The Power of Process
The Power of Process
While often regarded as the tool used to achieve a goal, certain processes are inherently valuable in themselves.
There is vast potential for the application of these processes and their results, no matter who is using the tools, can and will create a better world.
For example, what would happen if more people began to apply biomimicry to their work and daily lives?
Not only would we begin to appreciate the 3.8-billion year research and development period of the Earth, but emulation of its models would result in new innovation founded on the principles of sustainability, closed-loop systems and renewable energy.
A reverence for nature’s complexity — an automatic response after one begins to study biomimicry — would also grow our problem-solving skills and sense of community. Nature is multidisciplinary, and dependent on others for its entire well-being.
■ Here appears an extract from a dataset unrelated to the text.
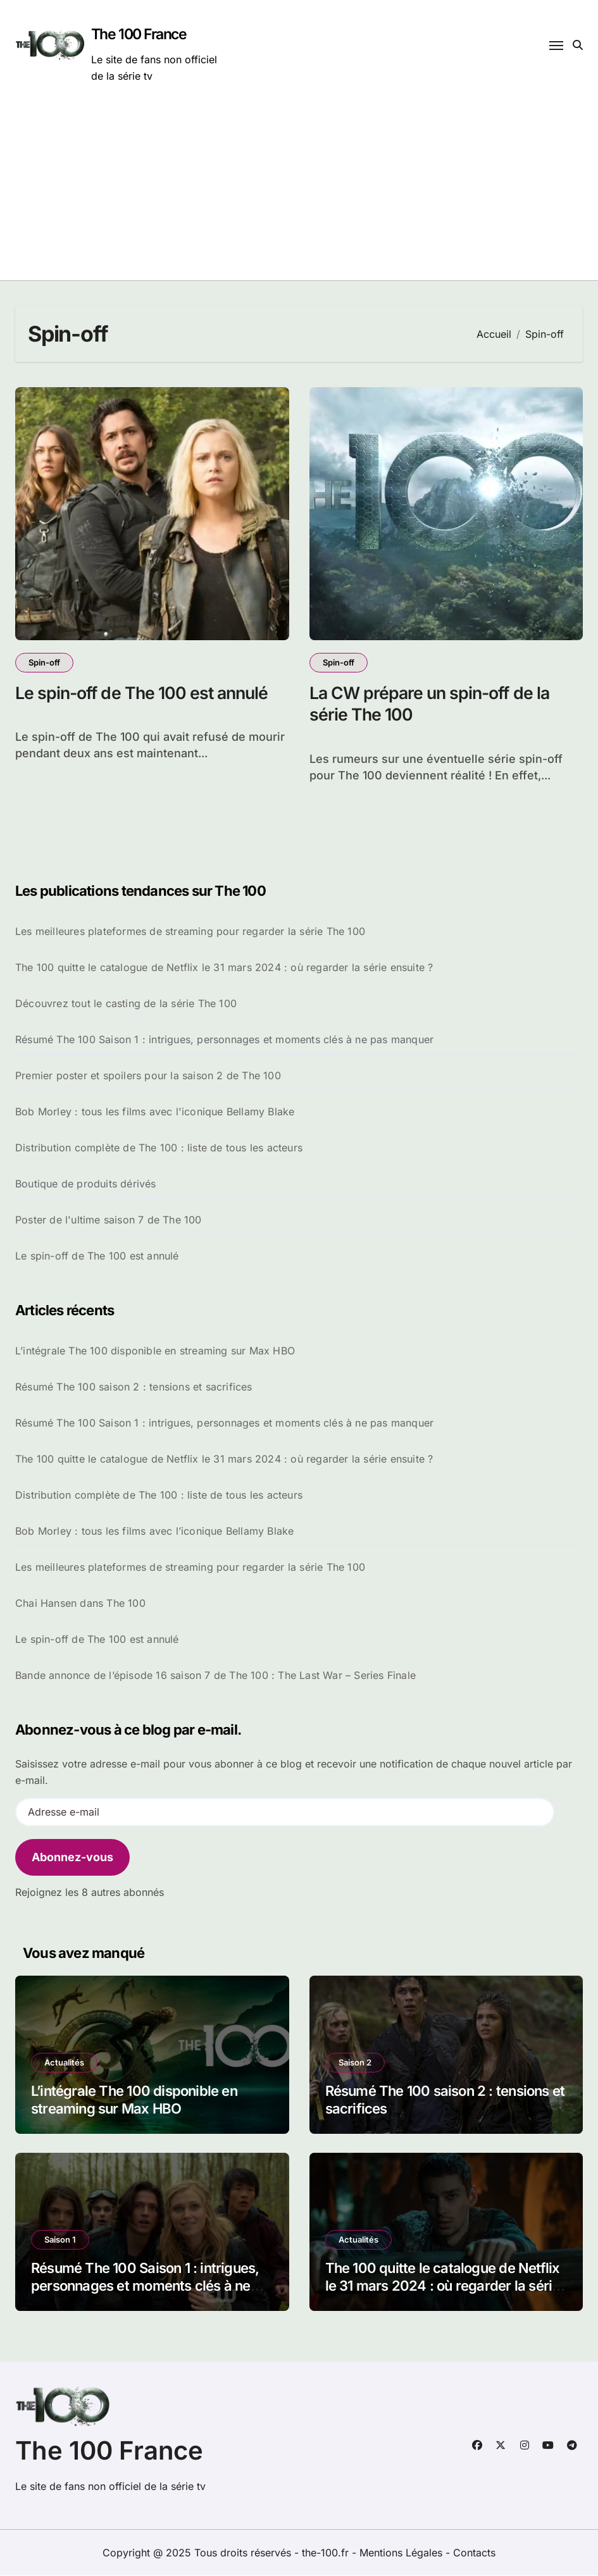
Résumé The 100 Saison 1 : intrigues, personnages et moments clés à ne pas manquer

Along with biomimicry, we can include the entire body of design methodology as one process that will create solutions towards a sustainable future.
As Bruce Mau reminds us, it’s time to take back design from the confines of the way things look, to a much broader conception. Design is the human capacity to plan and produce desired outcomes.
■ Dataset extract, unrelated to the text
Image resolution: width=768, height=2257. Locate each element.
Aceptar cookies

From this starting point, design holds the power to affect our world at every level, unlocking new ways of doing things, and reminding us that we hold the power to choose what kind of world we want to live in.
Transformational change will also amass when organizations, where people spend most of their waking hours, use Appreciative Inquiry (AI) and strength-based development to approach learning and change.
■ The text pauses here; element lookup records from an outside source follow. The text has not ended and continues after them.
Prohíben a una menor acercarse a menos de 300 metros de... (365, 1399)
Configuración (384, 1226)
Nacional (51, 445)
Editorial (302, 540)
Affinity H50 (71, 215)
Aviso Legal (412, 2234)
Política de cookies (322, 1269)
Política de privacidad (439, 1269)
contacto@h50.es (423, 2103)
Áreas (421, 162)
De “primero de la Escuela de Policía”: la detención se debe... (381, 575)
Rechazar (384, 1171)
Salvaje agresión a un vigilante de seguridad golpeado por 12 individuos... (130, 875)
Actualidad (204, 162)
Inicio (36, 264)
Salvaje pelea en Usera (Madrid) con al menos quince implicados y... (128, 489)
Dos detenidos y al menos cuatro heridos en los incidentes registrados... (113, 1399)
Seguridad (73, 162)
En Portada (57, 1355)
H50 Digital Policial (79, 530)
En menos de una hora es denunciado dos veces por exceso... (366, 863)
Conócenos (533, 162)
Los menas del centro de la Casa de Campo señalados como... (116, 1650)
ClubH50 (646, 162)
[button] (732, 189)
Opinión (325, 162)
The process would swap our current preoccupation with problem solving for a discovery of what’s working, and how systems would operate when at their best.
AI stresses the most efficient way to create change is to change our way of asking questions. The questions we ask determine our outcomes.
Do we choose to find what’s not working and heap loads of attention on how to fix the problem? Or, do we break conventional decision-making patterns, choosing to find the strengths, assets and innovations already located with the system that we can carry forward when building our preferred future?
Our vote is for the latter, which we believe would unveil new innovation while strengthening an organization’s capacity for change.
Combine all three of these processes and one must ask, is process enough?
What we do know is that if one applies these processes to a compelling vision there are no limits to what can be achieved.